WRITTEN INSTRUCTION
Continue the notebook introduction on the DDPG portfolio algorithm from the point where it stops.

TEXT EXTRACT
** BEGIN **
### This notebook is inspired by the work of Selim Amrouni, Aymeric Moulin and Philippe Mizrahi 
### who proposed a notebook based implementation of the Algorithm of Zhengyao Jiang, Dixing Xu, Jinjun Liang 

## Implementation of DDPG algorithm


In this notebook we will present our own implementation of the Deep reinforcement learning Algorithm proposed in the paper.We will then use it on stock market data, which contrary to the cryptocurrency market is not open all the time . 

For precision purpose in the cryptocurrency market we considered 13 crytocurrencies for which we looked at 3 main prices (high,low,open prices). Since the market is continuously open, for each time step t we have open(t)=close(t-1). 

Here is the outline of what i will be doing trought the notebook:

- Preprocessing of the Poloniex cryptocurrency data:
   The data X is composed of:
     - open(t)/open(t-1)
     - high(t)/open(t-1)
     - low(t)/open(t-1)
 
- Preprocessing of the S&P500 data :
    The final output data X will be a tensor composed of:
     - open(t)/open(t-1)
     - close(t)/open(t-1)
     - high(t)/open(t-1)
     - low(t)/open(t-1)
     
- Implementation of the deep deterministic policy gradient algorithm 
- possible improvement of the model 


<u>Remark</u>: 
The idea of using a ratio of two prices is to normalize the data.
** END **
DATA SUPPLIED
** BEGIN **
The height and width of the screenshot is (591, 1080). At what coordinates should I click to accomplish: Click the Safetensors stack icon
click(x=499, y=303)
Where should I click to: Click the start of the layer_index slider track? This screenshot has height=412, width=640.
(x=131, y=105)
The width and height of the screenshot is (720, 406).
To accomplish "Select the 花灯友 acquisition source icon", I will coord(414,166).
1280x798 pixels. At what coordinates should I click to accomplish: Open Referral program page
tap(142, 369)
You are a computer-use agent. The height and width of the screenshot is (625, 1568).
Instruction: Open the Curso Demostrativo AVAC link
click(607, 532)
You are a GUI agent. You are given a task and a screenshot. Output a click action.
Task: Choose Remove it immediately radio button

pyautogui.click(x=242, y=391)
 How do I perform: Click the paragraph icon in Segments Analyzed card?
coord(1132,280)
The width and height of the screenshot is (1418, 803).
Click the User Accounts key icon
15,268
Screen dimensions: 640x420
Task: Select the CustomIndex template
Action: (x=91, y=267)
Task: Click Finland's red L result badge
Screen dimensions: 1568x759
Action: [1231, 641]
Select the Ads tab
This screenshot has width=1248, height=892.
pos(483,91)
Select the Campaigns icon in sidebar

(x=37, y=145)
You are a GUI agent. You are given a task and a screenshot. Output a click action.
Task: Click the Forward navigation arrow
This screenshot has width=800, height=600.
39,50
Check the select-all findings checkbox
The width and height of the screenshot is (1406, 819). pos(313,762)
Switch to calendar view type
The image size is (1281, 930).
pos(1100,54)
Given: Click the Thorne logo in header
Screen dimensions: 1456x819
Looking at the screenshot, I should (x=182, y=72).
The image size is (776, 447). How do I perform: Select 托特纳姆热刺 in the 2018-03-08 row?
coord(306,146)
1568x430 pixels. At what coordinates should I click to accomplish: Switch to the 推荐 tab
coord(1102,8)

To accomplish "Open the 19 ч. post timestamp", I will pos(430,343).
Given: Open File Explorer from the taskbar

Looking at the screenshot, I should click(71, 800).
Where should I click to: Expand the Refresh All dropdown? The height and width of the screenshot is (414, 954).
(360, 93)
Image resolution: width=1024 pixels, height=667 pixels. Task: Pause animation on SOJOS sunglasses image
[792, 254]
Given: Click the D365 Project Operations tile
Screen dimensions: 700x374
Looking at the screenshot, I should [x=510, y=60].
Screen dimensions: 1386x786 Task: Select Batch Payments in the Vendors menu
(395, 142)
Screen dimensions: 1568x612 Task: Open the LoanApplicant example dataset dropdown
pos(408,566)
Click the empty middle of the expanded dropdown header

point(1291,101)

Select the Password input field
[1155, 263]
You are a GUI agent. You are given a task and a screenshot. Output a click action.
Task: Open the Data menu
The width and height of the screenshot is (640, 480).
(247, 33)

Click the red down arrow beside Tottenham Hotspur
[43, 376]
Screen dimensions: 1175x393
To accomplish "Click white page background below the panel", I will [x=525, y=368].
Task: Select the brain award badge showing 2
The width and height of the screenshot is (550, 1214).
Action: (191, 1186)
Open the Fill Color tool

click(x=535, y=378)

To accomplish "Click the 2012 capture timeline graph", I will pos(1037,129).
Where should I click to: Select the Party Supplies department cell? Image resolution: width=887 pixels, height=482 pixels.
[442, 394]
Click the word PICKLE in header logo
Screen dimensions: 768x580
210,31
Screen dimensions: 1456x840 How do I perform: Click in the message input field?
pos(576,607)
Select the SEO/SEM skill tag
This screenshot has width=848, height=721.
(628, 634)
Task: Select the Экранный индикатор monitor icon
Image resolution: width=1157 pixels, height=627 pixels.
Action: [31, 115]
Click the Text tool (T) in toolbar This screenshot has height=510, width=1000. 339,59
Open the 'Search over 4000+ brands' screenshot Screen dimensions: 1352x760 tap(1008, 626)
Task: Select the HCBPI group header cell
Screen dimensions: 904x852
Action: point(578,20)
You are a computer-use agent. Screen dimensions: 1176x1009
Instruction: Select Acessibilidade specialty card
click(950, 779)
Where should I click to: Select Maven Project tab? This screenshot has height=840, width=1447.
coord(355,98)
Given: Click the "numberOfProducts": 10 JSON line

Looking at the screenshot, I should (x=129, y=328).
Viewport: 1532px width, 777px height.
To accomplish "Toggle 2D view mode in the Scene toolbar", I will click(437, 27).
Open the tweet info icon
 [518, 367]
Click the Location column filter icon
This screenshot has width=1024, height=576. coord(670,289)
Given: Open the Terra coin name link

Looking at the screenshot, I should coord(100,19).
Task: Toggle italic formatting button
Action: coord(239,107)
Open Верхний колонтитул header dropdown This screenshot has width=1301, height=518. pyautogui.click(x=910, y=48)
** END **
OUTPUT OF THE TASK
# Poloniex data preprocessing


### Libraries and dependencies 

In [2]:
# for navigation in the folders
import os 
import pathlib

# manipulate time
from time import strptime 
from datetime import datetime

from tqdm import tqdm

# plot 
import matplotlib.pyplot as plt
import matplotlib.image as mpimg

import numpy as np
import pandas as pd
import seaborn as sns
import PIL
import pickle

sns.despine()

<Figure size 432x288 with 0 Axes>

In [18]:
data_dir = '/poloniex_data/'
directory = os.getcwd()+ data_dir # path to the files of the directory
file_tages= os.listdir(directory) # listed all files of the directory

#Remove wrong file  
for file in file_tages:
    if file[0]=='.':
        file_tages.remove(file)
        
stock_names =[file.split('.')[0] for file in file_tages]
stocks = [file for file in file_tages]


In [30]:
# We are interested in one year data history (30min period of trading => 48 periods x 365 days =17000), so the data 
# that do not exceed that size are removed 
for s in stocks:
    try:
        df = pd.read_csv('.'+data_dir+s)
        print(s,len(df))
    except :
        continue

ETCBTC.csv 17032
GNTETH.csv 7001
REPETH.csv 13547
ETHBTC.csv 33878
DOGEBTC.csv 60915
ETHUSDT.csv 33876
BTCUSDT.csv 42010
XRPBTC.csv 51113
DASHBTC.csv 60103
REPBTC.csv 13547
XMRBTC.csv 55285
LTCBTC.csv 61096
GNTBTC.csv 7001
ETCETH.csv 17031


In [155]:
kept_stocks = ['ETCBTC','ETHBTC','DOGEBTC','ETHUSDT','BTCUSDT','XRPBTC','DASHBTC',\
              'XMRBTC','LTCBTC','ETCETH']
len_list = []
for stk in kept_stocks:
    data = pd.read_csv('.'+data_dir+stk+'.csv')
    len_list.append(len(data))

In [156]:
min_list=min(len_list)

In [157]:
list_open =list() 
list_close= list()
list_high = list()
list_low = list()

for s in tqdm(kept_stocks):
    data = pd.read_csv('.'+data_dir+s+'.csv').fillna('bfill').copy()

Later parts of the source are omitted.